解説の根拠となる用例を、「記紀」「万葉」などの上代の文献から現代の作家の作品にいたるまで幅広く採集しました。用例の出典には成立年または刊行年を西暦で表示、語の歩みが一目で分かるようにしました。
また、『日本国語大辞典 第二版』では例がなかった項目の用例や、さらに時代をさかのぼる用例を約五千点採録し、『日本国語大辞典』の補遺版としての役割も果たします。インターネット(公式ウェブサイト「日国.NET」)を活用した、一般の方々からの公募による新用例も多数収録。日本初の試みです。
用例の出典については、できるだけ信頼のおける底本を一つ選び、その語の用例として確実なもの、ふさわしいもののみを採用するように努めました。異本の多い文献で、用例が異本からしか採れなかった場合には、書名に異本名を冠して区別しました。
『日本国語大辞典 第二版』には収録されていない新項目を、約千五百項目新たに収録。新項目は、大きく分けて3つに分類されます。
最新情報を可能な限り採り入れて、激動する時代にしっかりと対応しました。
地名関係の項目では、近年きわめて盛んな自治体の合併に、可能な限り対応しました。新しい自治体名を掲載するのみではなく、解説内に出てくる自治体名も新しいものに変更しています。省庁の再編成や、新しい大学の開設・名称変更・統合などにも対応した、最新の辞典です。
言葉の由来、用法・語形の変遷、日本人がその語に込めた含意などについて、最新の研究成果を採り入れた「語誌」欄、より簡潔にその語や用例についてのさまざまな注意事項を記述した「補注」欄も充実。言葉の奥行きや歴史についての理解が深まります。

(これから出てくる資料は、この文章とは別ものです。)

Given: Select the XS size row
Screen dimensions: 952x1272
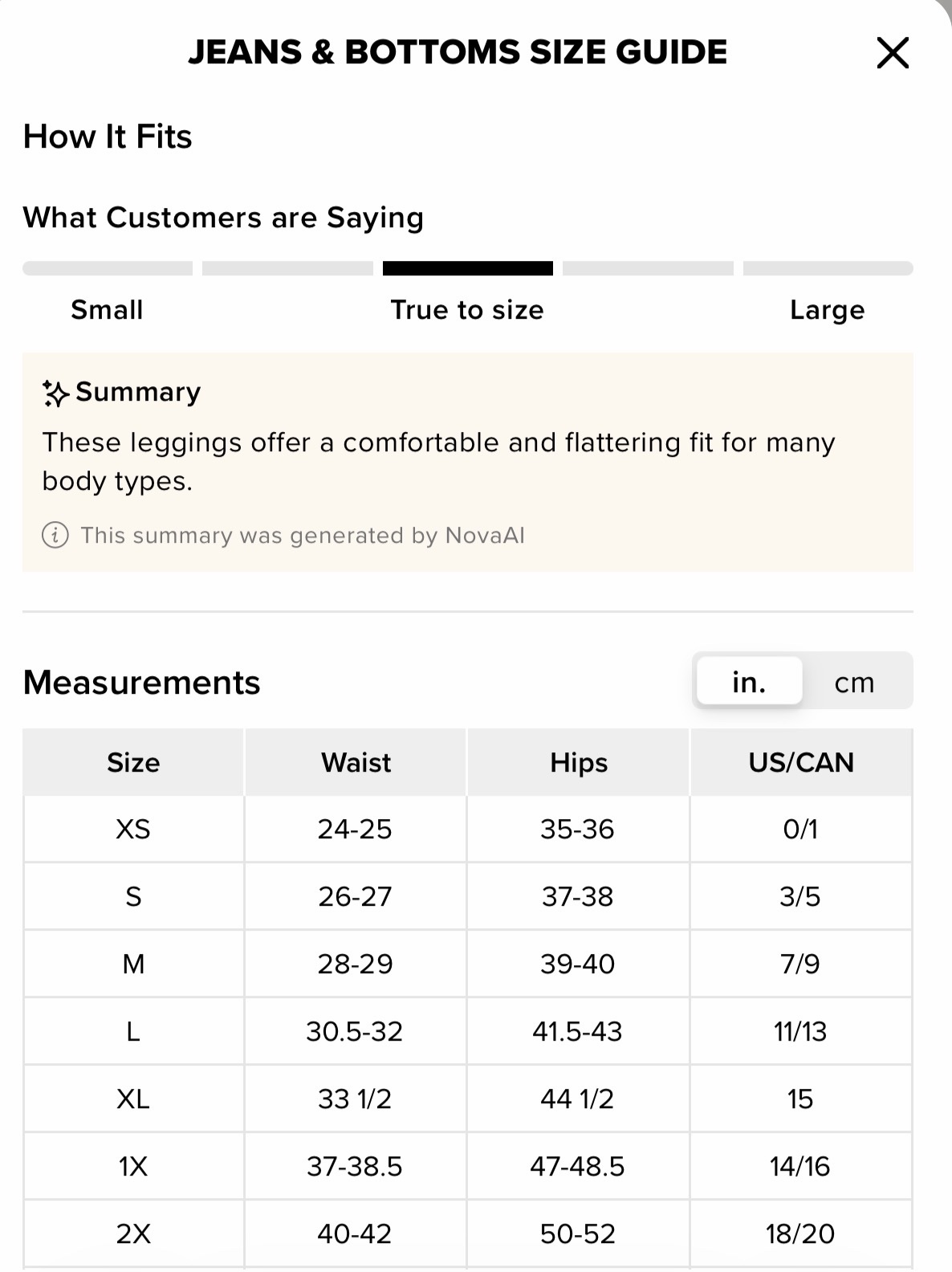Looking at the screenshot, I should click(x=468, y=829).
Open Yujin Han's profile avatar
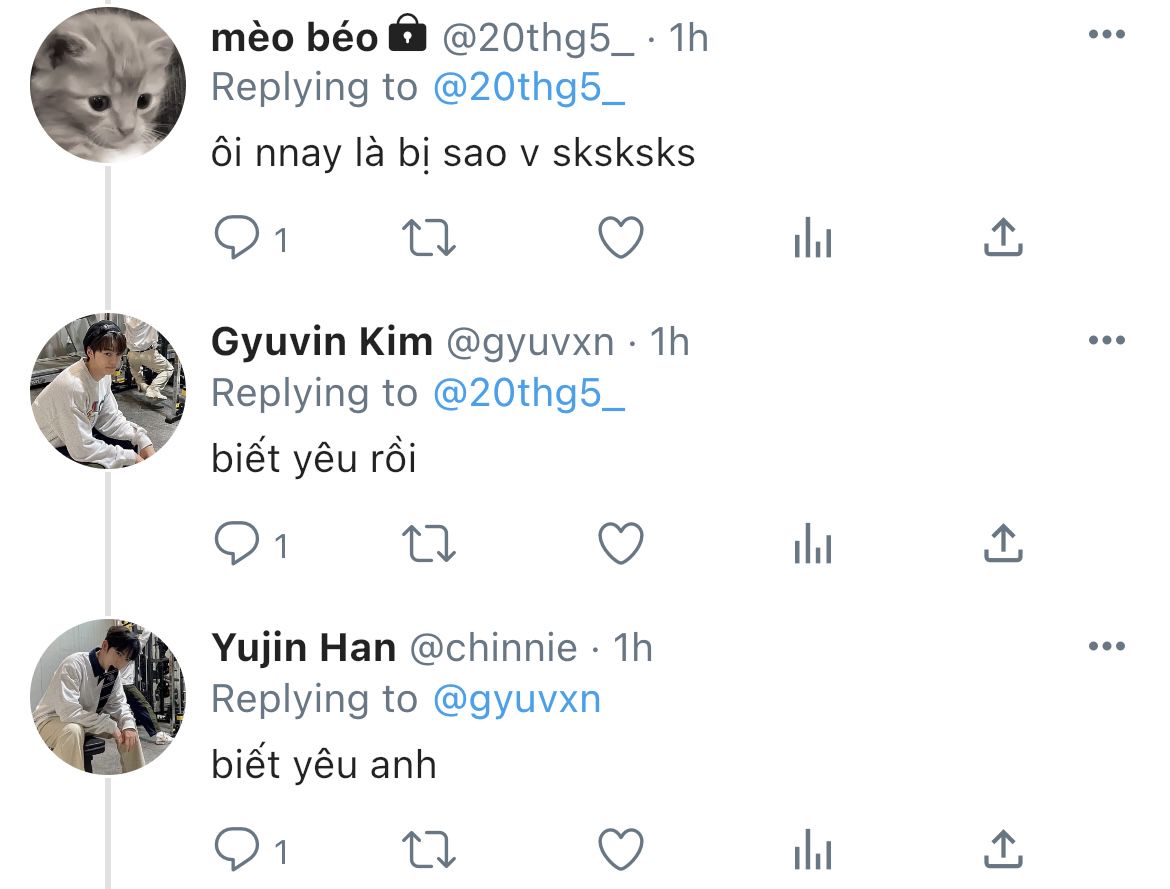Image resolution: width=1170 pixels, height=889 pixels. pyautogui.click(x=108, y=698)
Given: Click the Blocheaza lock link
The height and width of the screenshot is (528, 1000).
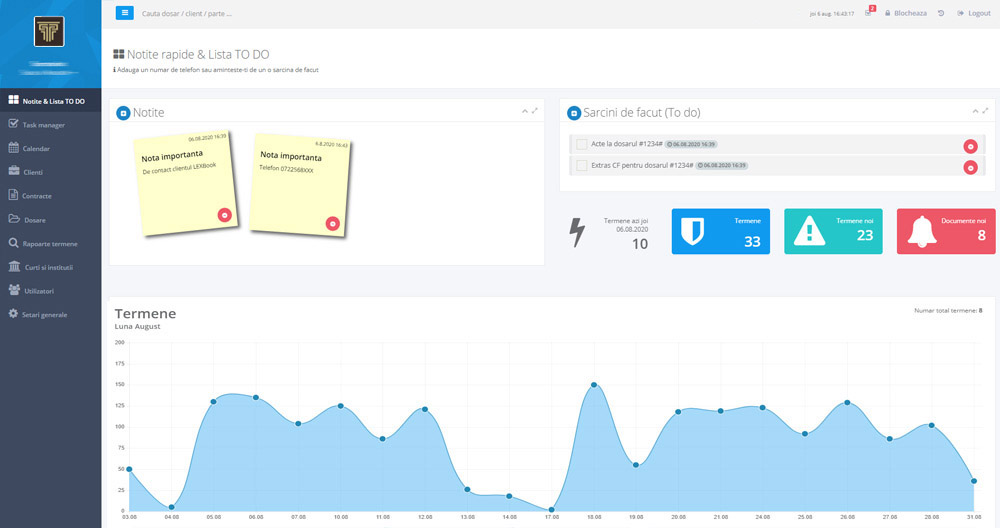Looking at the screenshot, I should (905, 13).
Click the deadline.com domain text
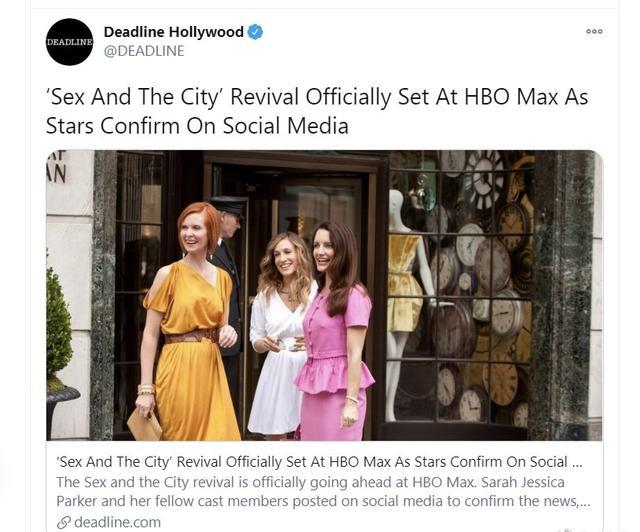Image resolution: width=640 pixels, height=532 pixels. [118, 522]
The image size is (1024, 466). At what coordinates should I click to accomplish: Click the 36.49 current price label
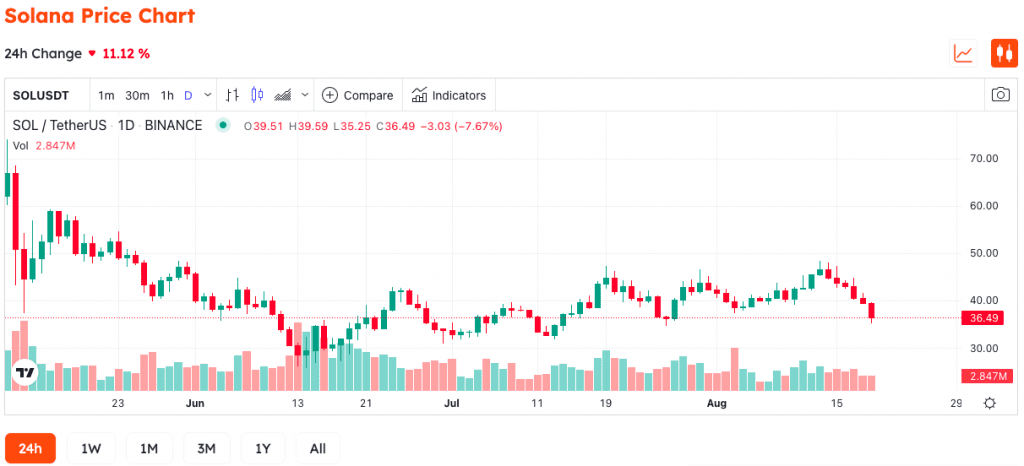986,318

慣用句として熟した表現や、故事成語・ことわざの類を、その句の冒頭の単語の「子見出し」として数多く収録しました。中国や日本の故事に由来する句には、その出典や来歴などを明示しています。
歴史的な文献に掲載されている絵や、日本の伝統文化や風習にまつわる絵、紋所・文様などを中心に、図版を約三千点掲載。歴史的文献からの絵には出典を明記し、「絵で見る日本文化の辞典」としても役立ちます。

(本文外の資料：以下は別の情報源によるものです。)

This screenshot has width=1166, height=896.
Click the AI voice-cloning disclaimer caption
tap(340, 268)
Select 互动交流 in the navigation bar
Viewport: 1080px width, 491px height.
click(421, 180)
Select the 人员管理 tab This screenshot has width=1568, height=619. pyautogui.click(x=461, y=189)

歴史的な文献、主要な文芸作品などを洋の東西を問わず収録。また、人名を約八千項目収録しました。地名は、日本の市をすべて収録したほか、東西の歴史上の地名、観光地、各国の主要都市などを約八千項目収録しています。
第三巻には、漢字で始まるすべての項目を、その漢字の画数から引ける「漢字索引」を完備。通常、国語辞典では読めない言葉は引けないわけですが、この漢字索引によって読めない言葉も簡単に検索できます。
巻の切れ目を、1巻は「あ行、か行」、2巻は「さ行からな行まで」、3巻は「は行以降と漢字索引」とわかりやすく編集、使い勝手が格段によくなりました。
装幀は斯界の第一人者、菊地信義氏が担当。現代人のデスクトップにふさわしい、重厚感と現代性が融合したシャープなデザインの辞典です。